Task to complete —
Once the line with "Open Статьи и новости page" is found in the entries below, print it and each following line exactly, stopping after the line with "Given: Click the MIL MUT row label"; print nothing else.

● ● ● ● ● ● ●

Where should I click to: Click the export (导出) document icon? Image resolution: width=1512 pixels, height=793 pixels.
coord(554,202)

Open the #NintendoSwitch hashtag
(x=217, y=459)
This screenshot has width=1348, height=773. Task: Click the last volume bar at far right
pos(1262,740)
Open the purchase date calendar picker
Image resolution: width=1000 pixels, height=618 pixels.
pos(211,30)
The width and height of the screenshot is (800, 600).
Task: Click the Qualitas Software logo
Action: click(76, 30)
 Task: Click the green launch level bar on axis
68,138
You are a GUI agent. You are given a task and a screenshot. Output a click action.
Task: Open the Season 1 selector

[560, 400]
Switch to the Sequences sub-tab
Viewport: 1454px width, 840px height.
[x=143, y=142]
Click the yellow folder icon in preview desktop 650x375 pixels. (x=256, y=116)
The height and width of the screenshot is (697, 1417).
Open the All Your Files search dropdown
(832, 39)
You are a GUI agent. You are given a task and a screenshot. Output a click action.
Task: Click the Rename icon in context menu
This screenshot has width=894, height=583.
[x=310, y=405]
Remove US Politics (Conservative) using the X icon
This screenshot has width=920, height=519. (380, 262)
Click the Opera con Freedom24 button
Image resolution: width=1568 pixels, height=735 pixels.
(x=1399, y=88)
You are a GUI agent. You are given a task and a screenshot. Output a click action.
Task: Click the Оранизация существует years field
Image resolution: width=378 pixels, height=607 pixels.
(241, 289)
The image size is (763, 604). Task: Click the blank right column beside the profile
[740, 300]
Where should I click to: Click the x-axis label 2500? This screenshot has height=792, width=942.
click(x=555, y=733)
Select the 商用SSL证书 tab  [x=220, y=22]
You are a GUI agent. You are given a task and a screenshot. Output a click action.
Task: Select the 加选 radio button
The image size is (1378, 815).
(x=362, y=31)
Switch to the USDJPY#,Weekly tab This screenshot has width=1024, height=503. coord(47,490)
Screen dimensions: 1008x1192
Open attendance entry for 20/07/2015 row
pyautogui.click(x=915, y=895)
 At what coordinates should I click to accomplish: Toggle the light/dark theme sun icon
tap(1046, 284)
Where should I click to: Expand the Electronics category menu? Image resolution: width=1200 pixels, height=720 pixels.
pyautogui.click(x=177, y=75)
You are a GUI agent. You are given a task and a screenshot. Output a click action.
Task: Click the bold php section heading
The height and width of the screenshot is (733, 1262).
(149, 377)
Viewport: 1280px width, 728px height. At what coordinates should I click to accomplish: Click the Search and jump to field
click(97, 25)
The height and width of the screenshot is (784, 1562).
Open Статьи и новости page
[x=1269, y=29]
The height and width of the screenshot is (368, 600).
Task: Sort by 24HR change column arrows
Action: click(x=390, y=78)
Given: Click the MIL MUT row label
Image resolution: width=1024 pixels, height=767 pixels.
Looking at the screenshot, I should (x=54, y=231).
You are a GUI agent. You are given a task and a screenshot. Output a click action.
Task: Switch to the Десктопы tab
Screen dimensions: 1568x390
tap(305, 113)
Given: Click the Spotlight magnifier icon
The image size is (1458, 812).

● ● ● ● ● ● ●

Task output —
Open Статьи и новости page
[x=1269, y=29]
The height and width of the screenshot is (368, 600).
Task: Sort by 24HR change column arrows
Action: click(x=390, y=78)
Given: Click the MIL MUT row label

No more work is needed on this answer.